NICE recorded a 375 percent increase in bookings for its CX AI product, Enlighten, in its latest earnings call.

In its Q4 FY 2023 earnings call, the CX  business reported that total revenue for the quarter was $623.2 million, a quarterly increase of 10 percent. While NICE’s cloud business continued to be generally responsible for the majority of NICE’s sales — $429 million this quarter, a 20 percent increase — Barak Eilam, NICE CEO, highlighted its AI investments specifically as being critical to both its year-over-year revenue growth and long-term financial strategy.

“AI is now turbocharging our differentiation, further expanding our win rates,” Eilam said.

Eilam suggests that the complexity of AI technologies for enterprises, in particular CX tech, has seen customers seek out specialists like NICE to leverage their expertise and advanced solutions for their own AI-driven use cases, with “each contributing to an incremental revenue opportunity”.

**Given data:**
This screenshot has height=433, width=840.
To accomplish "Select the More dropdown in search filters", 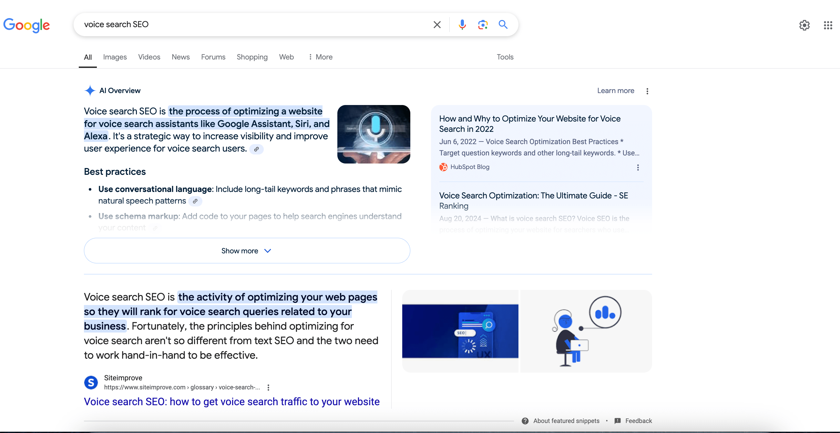I will 321,56.
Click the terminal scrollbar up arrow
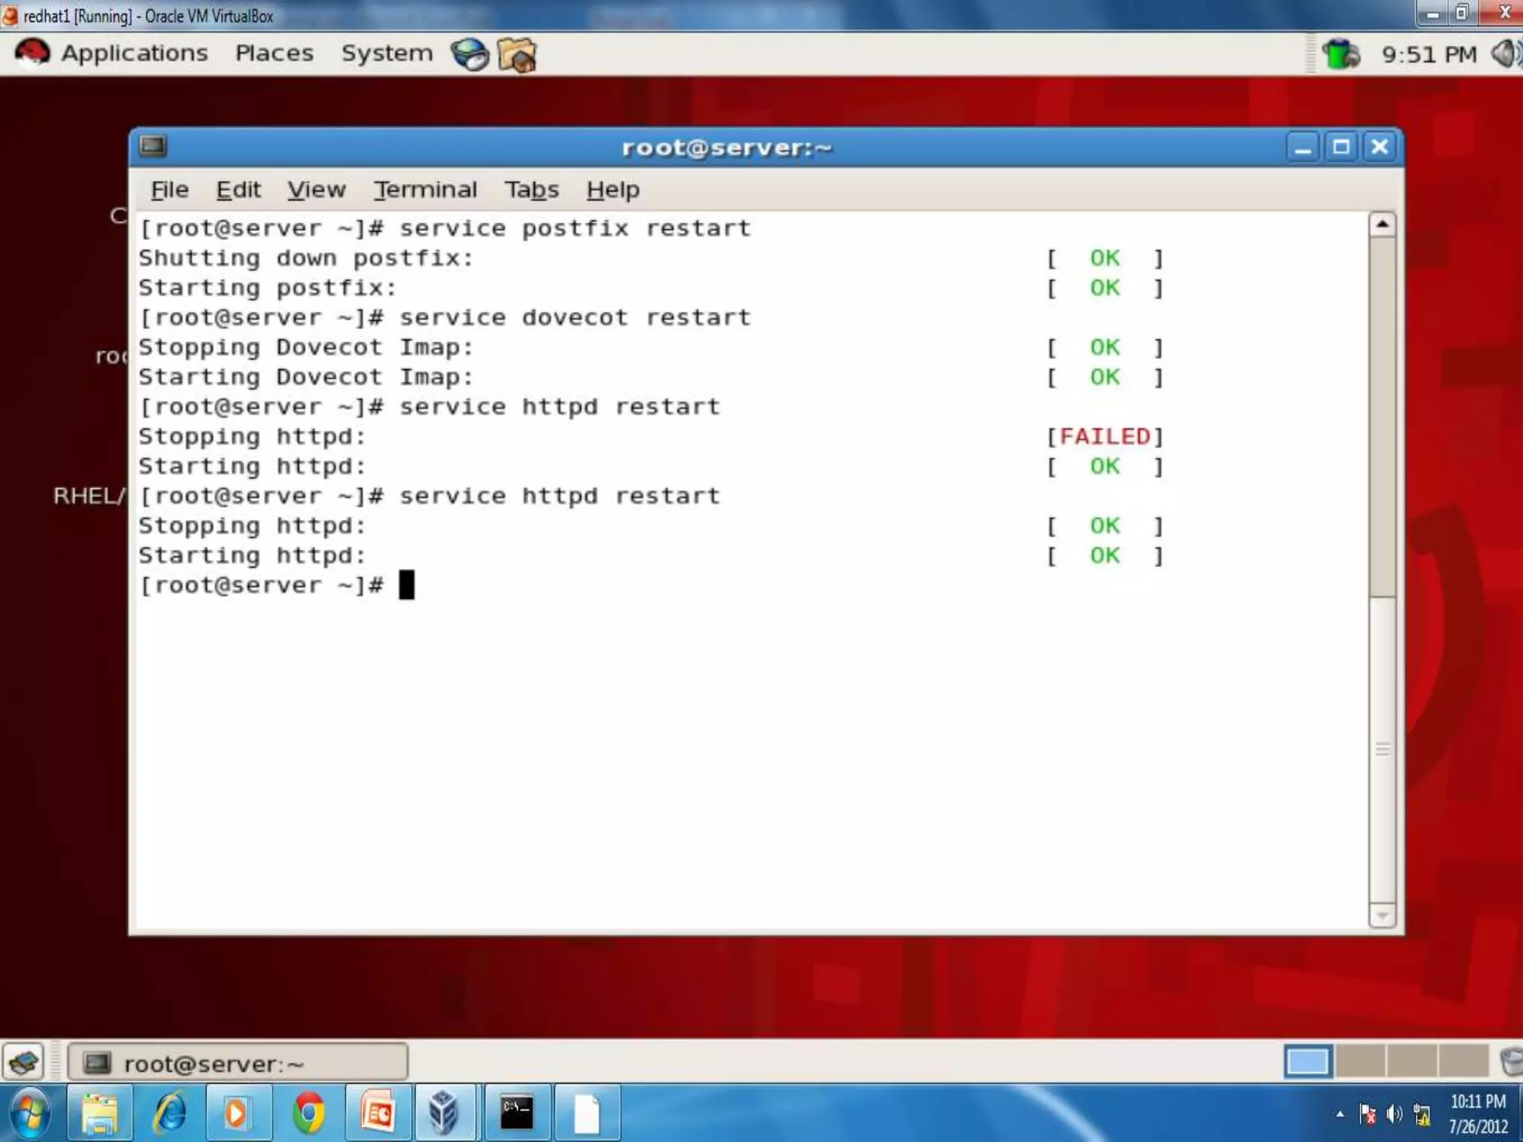The image size is (1523, 1142). click(x=1382, y=224)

**Directions:** Continue the article on NICE's quarterly earnings call, starting right after its last sentence.

**The response:**
“We are experiencing a spike in the number of customers and prospects approaching us after trying to leverage general purpose generative AI technologies unsuccessfully,” Eilam said during the call.

They come to us with a clear realization that Enlighten, with thousands of CX-specific models that are constantly expanding and evolving from billions of interactions, is the only viable option. We are defining how AI is adopted for CX as demonstrated by an astounding 375 percent increase in Enlighten bookings in Q4.”

As well as AI use cases, NICE also credited AI platformitisation as integral to its finances. The company noted that in Q4, bookings from new customers adopting CXone as a platform increased to 100 percent. Eilam underlined that in these deals, customers selected CXone with three or more apps, “displacing at least two incumbent point solutions”.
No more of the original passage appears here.